Ci rendiamo conto che siamo arrivati al punto che si nega al Papa il diritto di esprimere una valutazione sull'islam difforme da quella dei musulmani, così come naturalmente e ragionevolmente deve essere tra due religioni non solo diverse, ma profondamente in contrasto sul piano della teologia e della filosofia di vita? Ci rendiamo conto che siamo già in una fase buia della nostra epoca in cui dobbiamo sottometterci in tutto e per tutto all'«islamicamente corretto», in cui si è condannati a morte se si descrive la verità storica sulle guerre intraprese da Maometto e dai suoi successori per diffondere l'islam, in cui siamo sanzionati se definiamo terrorismo islamico le barbarie commesse da Bin Laden e dai criminali che massacrano perlopiù altri musulmani nel nome di Allah? Questa pericolosissima involuzione del pensiero e dell'etica avviene all'insegna di una strategia deliberata, pianificata, finanziata e attuata dagli estremisti islamici, definibile la «Jihad della parola». Se l'11 settembre 2001 ha rappresentato il culmine della Jihad del terrore, con il più sanguinoso attentato al cuore della superpotenza mondiale, il 12 settembre 2006 costituisce il livello più alto della Jihad della parola, con il più insidioso attacco verbale al leader spirituale che oggi più di altri incarna i valori e gli ideali dell'Occidente.
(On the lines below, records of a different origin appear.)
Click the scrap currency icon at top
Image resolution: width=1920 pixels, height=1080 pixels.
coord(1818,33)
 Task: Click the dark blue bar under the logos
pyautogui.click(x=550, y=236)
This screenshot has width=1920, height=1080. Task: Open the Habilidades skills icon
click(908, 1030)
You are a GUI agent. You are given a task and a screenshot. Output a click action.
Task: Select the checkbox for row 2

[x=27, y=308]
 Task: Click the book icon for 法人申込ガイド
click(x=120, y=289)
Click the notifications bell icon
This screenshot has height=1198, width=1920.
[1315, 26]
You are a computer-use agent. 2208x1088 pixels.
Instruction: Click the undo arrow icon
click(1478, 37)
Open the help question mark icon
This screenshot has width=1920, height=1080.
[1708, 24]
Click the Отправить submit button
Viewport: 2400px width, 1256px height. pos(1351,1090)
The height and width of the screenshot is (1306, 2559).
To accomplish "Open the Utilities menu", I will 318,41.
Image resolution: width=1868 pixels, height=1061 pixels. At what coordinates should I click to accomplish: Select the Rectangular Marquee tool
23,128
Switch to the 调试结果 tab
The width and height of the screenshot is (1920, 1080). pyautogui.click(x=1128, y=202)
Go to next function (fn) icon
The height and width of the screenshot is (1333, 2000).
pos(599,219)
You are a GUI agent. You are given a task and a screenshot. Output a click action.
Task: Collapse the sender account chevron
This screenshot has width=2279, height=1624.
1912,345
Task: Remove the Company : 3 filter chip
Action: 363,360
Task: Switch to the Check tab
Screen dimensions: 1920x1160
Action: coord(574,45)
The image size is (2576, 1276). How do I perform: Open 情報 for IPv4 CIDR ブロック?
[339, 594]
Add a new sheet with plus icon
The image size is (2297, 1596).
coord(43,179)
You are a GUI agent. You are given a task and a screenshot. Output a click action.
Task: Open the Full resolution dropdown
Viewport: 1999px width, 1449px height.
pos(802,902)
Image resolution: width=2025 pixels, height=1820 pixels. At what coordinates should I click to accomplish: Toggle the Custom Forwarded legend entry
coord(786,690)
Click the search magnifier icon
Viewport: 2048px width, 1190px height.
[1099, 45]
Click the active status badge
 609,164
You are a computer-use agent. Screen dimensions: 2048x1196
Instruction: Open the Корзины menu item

La Jihad della parola si fonda sulla consapevolezza che il nemico, ovvero noi tutti (compresi coloro che oggi irresponsabilmente fanno da sponda agli estremisti islamici), saremo sconfitti quando ci autocensureremo volontariamente, quando saremo soggiogati dalla paura di dire ciò che pensiamo e di essere ciò che siamo, quando il terrore di ciò che potrebbe accaderci ci lacererà interiormente e paralizzerà totalmente. Purtroppo, così come attesta la reazione sconsiderata di tante «autorevoli» testate occidentali, viviamo sotto una cappa di mistificazione della realtà, che vorrebbe farci credere che l'11 settembre è un complotto della Cia e del Mossad e che il 12 settembre è un complotto di Benedetto XVI. La verità è che siamo in una fase cruciale della storia contrassegnata, da un lato, dalla guerra del terrorismo islamico e, dall'altro, dal nichilismo occidentale. L'impegno del Papa è volto a impostare il dialogo con l'islam nella consapevolezza della diversità religiosa e sulla base del rispetto e della condivisione dei valori fondanti della nostra umanità, in primis la sacralità della vita e la dignità e libertà della persona. E, al tempo stesso, ad affermare una civiltà dell'uomo che rifugga dal relativismo religioso, valoriale e culturale. Ecco perché oggi il Papa rappresenta il baluardo a difesa della libertà e della civiltà di tutti noi.